• Given problem: Copy out the part of the listing below that opens with the line containing "1024). pyautogui.click(x=150, y=157)" and closes with the line containing "Action: (176, 293)", both lines included. Reproduce those lines exactly and nothing else.

[Data supplied start]

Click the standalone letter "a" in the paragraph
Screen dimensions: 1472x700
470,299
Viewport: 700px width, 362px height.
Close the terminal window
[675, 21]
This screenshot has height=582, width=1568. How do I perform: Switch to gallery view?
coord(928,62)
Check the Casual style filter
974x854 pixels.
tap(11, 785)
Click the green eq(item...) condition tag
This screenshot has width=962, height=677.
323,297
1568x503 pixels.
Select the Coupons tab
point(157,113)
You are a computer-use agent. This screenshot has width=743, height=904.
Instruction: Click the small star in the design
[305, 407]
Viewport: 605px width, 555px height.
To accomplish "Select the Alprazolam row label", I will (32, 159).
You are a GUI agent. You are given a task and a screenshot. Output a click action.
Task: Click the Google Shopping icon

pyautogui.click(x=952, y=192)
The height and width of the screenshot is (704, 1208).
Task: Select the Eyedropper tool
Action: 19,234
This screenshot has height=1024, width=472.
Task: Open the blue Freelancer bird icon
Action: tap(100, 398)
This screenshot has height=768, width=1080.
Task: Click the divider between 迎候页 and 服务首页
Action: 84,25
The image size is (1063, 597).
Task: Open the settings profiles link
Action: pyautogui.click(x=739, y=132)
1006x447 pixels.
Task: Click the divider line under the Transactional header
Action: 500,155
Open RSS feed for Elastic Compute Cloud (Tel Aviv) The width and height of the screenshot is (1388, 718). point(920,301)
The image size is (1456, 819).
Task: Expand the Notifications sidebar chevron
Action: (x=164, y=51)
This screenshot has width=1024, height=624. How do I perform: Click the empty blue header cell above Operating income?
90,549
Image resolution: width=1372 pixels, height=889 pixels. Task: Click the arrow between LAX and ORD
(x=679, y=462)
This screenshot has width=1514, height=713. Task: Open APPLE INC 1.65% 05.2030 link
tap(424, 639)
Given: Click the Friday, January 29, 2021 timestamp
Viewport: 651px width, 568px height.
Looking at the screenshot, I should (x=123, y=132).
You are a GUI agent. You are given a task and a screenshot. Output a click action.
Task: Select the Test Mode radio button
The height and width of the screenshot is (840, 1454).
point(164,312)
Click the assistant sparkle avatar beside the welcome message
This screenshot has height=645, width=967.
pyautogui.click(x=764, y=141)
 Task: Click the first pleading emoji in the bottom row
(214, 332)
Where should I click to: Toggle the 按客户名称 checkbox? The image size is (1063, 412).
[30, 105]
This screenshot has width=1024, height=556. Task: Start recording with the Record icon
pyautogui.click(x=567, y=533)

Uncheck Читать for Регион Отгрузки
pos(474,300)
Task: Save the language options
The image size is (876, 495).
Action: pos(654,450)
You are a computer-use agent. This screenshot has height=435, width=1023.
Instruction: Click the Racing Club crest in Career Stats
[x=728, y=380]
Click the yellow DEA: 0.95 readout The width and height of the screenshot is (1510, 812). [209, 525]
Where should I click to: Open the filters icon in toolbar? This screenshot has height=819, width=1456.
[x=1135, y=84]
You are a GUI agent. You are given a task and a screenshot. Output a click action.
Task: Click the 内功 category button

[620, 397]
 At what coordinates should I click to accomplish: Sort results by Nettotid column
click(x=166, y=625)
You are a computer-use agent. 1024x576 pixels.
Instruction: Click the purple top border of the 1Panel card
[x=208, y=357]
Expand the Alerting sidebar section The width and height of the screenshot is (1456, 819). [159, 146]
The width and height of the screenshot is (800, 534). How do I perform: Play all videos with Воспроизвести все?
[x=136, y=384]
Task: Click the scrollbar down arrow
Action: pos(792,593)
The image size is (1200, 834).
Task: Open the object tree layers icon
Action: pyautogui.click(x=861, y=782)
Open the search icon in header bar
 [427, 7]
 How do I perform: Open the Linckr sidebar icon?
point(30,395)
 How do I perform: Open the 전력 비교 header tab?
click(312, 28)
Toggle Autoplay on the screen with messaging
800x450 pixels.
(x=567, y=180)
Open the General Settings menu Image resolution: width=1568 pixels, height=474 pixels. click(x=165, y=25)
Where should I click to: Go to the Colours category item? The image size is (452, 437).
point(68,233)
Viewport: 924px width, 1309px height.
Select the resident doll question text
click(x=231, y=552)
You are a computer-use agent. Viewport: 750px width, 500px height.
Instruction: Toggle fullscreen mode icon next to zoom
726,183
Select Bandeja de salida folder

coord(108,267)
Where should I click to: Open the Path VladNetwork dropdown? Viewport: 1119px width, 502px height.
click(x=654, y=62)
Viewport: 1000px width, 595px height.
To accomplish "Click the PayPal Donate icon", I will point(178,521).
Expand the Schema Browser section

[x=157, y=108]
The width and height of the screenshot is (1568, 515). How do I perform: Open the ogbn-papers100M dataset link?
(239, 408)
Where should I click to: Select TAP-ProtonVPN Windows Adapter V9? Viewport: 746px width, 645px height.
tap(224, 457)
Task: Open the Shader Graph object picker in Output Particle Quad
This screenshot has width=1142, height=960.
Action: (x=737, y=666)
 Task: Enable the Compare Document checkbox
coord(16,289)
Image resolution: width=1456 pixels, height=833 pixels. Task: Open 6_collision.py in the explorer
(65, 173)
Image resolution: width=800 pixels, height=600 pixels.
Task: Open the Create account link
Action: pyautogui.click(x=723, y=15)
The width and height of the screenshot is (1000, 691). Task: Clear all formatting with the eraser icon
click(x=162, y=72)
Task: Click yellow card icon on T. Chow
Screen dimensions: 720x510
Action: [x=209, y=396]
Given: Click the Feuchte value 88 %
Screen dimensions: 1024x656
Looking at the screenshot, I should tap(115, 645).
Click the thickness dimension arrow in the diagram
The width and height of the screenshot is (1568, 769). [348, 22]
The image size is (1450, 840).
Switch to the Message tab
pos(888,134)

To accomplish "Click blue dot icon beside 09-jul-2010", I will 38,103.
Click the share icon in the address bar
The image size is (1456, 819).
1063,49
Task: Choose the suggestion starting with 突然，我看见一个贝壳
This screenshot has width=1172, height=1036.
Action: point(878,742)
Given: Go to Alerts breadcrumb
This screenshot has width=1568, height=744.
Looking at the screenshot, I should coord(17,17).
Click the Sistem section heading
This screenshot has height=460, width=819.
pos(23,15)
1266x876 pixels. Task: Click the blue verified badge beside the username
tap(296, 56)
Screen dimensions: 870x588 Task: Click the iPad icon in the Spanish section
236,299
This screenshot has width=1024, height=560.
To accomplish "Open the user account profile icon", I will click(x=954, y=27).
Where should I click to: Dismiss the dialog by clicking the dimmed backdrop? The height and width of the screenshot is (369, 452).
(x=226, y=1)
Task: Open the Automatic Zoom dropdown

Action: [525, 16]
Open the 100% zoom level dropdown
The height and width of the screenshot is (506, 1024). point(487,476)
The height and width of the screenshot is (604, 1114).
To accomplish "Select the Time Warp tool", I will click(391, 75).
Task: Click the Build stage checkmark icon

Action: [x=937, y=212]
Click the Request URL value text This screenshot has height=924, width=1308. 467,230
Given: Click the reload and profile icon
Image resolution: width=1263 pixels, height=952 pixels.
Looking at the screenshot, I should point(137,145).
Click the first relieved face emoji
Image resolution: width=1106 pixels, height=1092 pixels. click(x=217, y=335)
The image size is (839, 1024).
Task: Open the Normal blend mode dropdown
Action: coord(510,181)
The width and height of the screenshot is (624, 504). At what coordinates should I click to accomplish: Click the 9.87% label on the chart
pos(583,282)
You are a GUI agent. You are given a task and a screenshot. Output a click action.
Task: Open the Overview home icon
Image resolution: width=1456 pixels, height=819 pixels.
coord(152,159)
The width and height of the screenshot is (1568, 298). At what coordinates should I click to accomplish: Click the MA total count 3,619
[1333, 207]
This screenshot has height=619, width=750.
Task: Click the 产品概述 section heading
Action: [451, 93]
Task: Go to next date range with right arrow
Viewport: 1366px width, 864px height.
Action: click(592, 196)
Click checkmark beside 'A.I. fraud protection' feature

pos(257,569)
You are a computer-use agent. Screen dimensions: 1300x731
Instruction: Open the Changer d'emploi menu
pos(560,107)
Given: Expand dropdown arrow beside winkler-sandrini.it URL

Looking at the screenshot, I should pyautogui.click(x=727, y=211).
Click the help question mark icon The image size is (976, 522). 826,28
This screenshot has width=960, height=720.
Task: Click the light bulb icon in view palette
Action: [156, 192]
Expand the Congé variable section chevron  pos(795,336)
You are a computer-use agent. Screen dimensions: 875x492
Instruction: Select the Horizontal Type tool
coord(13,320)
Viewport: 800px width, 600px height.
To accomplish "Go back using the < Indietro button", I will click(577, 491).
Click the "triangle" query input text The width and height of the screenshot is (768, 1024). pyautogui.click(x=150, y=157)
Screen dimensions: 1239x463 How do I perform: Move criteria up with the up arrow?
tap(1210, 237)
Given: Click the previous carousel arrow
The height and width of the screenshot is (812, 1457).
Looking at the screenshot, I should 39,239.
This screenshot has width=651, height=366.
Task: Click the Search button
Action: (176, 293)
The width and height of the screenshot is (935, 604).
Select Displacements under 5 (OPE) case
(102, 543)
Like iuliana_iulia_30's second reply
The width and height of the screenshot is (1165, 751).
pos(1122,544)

[Data supplied end]

• Written reply:
Click the "triangle" query input text The width and height of the screenshot is (768, 1024). pyautogui.click(x=150, y=157)
Screen dimensions: 1239x463 How do I perform: Move criteria up with the up arrow?
tap(1210, 237)
Given: Click the previous carousel arrow
The height and width of the screenshot is (812, 1457).
Looking at the screenshot, I should 39,239.
This screenshot has width=651, height=366.
Task: Click the Search button
Action: (176, 293)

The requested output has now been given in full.